Federspiel added that he is working on acquiring more funding for this program.

“I have applied for some grants,” he said. “We haven’t been approved for any of the grants, though. It’s pretty competitive for the grants for this. It’s hard for us to compete with big cities that have on-site vets.”

Federspiel said he takes about six cats each week to get spayed or neutered and then holds those cats for an additional five days to make sure they recover. Once they recover, the cats will be released.

For people who have outdoor cats, Federspiel said he hasn’t quite worked out a way to separate strays from pet cats. He added all cats that are running around Havre will get spayed or neutered at some point. The shelter has a cat in the back that is an unclaimed domestic, friendly cat that is being held until they can find a home for it, he said.

“I have talked to a couple of people that have cats that are outdoor cats. They’ve taken them inside now that we are doing this. A couple of those are not fixed and we’re going to include those in this program and get them fixed because they are part of the problem,” Federspiel said.

Federspiel said he wasn’t planning on starting this project so soon. He had originally anticipated a start date sometime in the winter. He added that he didn’t have everything in place when he started to house all the cats he trapped in the beginning. Another off-site facility is used where the overflow of cats can be sheltered.

“I’ve done all right so far in here,” Federspiel said.

He added that his main facility off of Second Street can house 13 cats long term but the kennels can be divided if needed and that increases capacity to 26 cats.
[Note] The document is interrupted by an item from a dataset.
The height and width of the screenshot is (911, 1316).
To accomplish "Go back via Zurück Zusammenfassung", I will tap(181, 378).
Holding that many cats would only be short term, he added.

Federspiel said he moved up the start date because a local maintenance person at Oakwood Village had alerted Federspiel about a cat problem in that area on the east end of town.

Federspiel is starting the spay and neuter and release program in the Oakwood Village area along U.S. Highway 2 including the Hacienda Trailer Park. He added the area of operations will cover three blocks.
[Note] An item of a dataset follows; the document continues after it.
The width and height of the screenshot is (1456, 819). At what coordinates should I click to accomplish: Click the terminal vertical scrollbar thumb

Federspiel said he is almost done trapping and spaying/neutering cats in the initial area and has about five or 10 cats left to trap before he can move on.

Federspiel did not say what area he would focus on next.

“I’ve had a lot of people call from other areas who are expressing concern about the number of cats in their neighborhood or their yards,” he added. “Hopefully, we can move on after this. This entire thing is just based on funding.”